Ultrasonography demonstrating intestine, omentum, other abdominal organs
Discuss the prognosis for umbilical hernias
- Small: good prognosis, may spontaneously regress, less likely to contain abdominal contents
- Medium: may contain intestines, more concerning if more than 2-3 fingers wide, risk of strangulation
- Large: least likely to seal up with conservative treatment, but less likely to strangulate (material can get in, can probably get out)
- Simple hernias have no effect on animal except cosmetic appearance
Describe the possible types of umbilical infection
- Omphalophlebitis: sepsis of umbilical veins (tracks to liver)
- Omphaloarteritis: sepsis of umbilical arteries (tracks along round ligaments)
- Urachal sepsis (sepsis of urachus, tracks to bladder)
Outline the signs of umbilical infection
- Heat, pain, oedema, cellulitis
- Other systemic signs e.g. pyrexia, joint infection
- +/- discharge
Describe the ultrasonographic appearance of umbilical infection
Encapsulated soft tissue mass with flocculent fluid (pus) or gas
Outline the treatment of umbilical infection
- Asses and correct underlying cause (e.g. failure of passive transfer, hygiene)
- Medical treatment: systemic antibiotics
- Surgical: where infection has spread (esp. to abdo organs) or not responding to medical treatment. Must excise or marsupialise entire extent of infection
Outline the signs and diagnosis of patent urachus
- Present at birth
- Dribble urine from umbilicus
- Umbilical infection
- Frequent posturing/straining to urinate
- Diagnosis: ultrasound or contrast radiography (in dogs and cats)
Outline the treatment of a patent urachus
- Leave to resolve if very young
- Local treatment if non-infected: clamps, astringents (e.g. 7% iodine, silver nitrate)
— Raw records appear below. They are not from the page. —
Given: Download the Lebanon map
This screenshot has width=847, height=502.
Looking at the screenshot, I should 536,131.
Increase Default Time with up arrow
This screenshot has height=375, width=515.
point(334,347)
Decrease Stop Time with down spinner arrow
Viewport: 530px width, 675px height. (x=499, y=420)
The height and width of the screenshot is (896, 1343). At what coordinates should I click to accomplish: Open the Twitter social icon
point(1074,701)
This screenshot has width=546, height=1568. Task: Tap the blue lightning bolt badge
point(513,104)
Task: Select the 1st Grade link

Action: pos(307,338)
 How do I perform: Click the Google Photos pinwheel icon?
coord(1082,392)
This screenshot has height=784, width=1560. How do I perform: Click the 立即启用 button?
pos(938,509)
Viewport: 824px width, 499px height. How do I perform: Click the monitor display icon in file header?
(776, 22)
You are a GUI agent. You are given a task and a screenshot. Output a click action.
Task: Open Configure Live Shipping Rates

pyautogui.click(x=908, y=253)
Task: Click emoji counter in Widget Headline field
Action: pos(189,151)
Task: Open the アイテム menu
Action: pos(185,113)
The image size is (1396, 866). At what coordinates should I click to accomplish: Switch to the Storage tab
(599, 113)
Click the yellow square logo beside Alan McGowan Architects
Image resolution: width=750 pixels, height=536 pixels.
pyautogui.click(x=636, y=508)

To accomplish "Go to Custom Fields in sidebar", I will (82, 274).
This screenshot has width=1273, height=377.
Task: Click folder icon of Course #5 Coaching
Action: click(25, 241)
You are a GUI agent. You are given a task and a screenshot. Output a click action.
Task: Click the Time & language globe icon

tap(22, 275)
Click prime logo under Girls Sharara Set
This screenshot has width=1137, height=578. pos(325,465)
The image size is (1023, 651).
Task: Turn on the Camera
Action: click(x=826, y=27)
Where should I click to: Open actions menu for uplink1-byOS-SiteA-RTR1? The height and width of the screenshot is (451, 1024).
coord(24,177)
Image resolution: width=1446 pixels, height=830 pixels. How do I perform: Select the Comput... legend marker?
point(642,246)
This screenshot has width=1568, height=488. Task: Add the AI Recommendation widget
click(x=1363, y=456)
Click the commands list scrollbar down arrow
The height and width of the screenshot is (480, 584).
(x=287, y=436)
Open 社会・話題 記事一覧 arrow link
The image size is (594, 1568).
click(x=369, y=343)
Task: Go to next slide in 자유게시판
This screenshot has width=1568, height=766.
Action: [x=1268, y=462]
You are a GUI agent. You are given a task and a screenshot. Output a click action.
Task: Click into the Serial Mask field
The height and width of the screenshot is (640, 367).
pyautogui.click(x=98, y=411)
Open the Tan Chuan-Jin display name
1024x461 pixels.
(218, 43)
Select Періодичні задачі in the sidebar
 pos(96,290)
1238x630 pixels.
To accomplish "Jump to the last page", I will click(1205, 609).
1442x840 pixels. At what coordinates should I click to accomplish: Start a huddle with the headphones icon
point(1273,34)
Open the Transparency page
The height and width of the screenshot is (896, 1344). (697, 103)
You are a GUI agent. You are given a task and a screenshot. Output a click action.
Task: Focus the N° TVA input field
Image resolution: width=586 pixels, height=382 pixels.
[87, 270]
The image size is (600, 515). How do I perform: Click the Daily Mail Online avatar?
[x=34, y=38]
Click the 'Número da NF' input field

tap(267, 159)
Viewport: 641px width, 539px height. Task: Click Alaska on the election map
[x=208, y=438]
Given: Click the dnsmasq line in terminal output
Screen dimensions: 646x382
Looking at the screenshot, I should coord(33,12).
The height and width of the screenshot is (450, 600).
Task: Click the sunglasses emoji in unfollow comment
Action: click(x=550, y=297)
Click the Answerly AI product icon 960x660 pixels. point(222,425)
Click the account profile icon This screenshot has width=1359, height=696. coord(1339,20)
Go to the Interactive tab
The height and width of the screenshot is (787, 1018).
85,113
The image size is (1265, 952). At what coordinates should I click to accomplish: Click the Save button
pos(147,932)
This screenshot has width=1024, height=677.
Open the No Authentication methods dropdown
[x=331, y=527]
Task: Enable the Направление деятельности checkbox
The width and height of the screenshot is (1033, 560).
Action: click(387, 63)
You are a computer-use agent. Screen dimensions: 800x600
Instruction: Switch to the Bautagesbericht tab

- Medical management: broad spec antibiotic treatment/prophylaxis based on C+S
- Surgical: resection of urachus back to bladder, close over apex scar
- Treat scondary problems
List causes of uroperitoneum
- Patent urachus
- Damage to ureters or urethra
- Bladder rupture or perforation
Discuss the occurrence uroperitoneum in neonates
- Bladder rupture most common in large animals, usually dorsal bladder, can be spontaneous or trauma
- Patent urachus discharging into peritoneal cavity
- Urachal infection compromising bladder wall
Discuss the occurrence uroperitoneum in adults
- Bladder rupture secondary to trauma
- Bladder rupture secondary to obstruction
Outline the clinical signs of uroperitoneum
- Fluid distension, fluid thrill
- Unable to palpate bladder
- Peritonitis (abdo pain, ileus)
- Dehydration
- Acid-base and electrolyte abnormalities (cardiac arrhythmias)
- Decreased urination
- Neonate: lethargy, not suckling, collapse, sepsis
- Some animals may still pass small vols of urine and small bladder may be visible on imaging
Outline the diagnosis of uroperitoneum
- Aspiration of fluid
- Ultrasonography/contrast radiogrpahy to confirm peritoneal effusion and defect in bladder
- Biochem: uraemia, dehydration, hyperK, hypoNa, hypoCl
Discuss hyperK associated with bladder rupture
- Reduced/no excretion = hyper K, reabsorbed through peritoneal membrane
- Causes bradycardia
- Must be corrected and stabilised as an emergency, must be dealt with prior to surgery
Outline the treatment of uroperitoneum and bladder rupture
- Correct hydration and electrolyte imbalance
- Calcium gluconate to correct potassium in emergency, dextrose and insulin
- Treat uroperitoneum, drain with care, flush
- Surgical repair of bladder
- Post-op fluids (0.9% saline, bolus admin indicated), NSAIDs and antibiotics
Compare the fluid therapy of a neonate to that in an adult
- Neonate has limited ability to alter renal function
- GFR and RBF reduced in neonate
- Limited ability to respond to changes in ECF or acid base imblances
- Neonate has high body water due to small amounts of fat
- Predisposed to hypovol
- Fluids need to be accurate and regularly monitored
List pathogenic causes of urinary tract disease that may occur in cattle, and indicate other species that may be affected and whether they are shed in the urine
- Leptospirosis (dogs, people, most mammals), shed in urine
- Clostridium perfringens type D
- Clostridium haemolyticum (sheep, rarely in dogs), canbe shed in urine
- Babesia spp. (dogs)
- MCF (pigs, exotics, ruminants, deer, transmitted asymptomatically by sheep)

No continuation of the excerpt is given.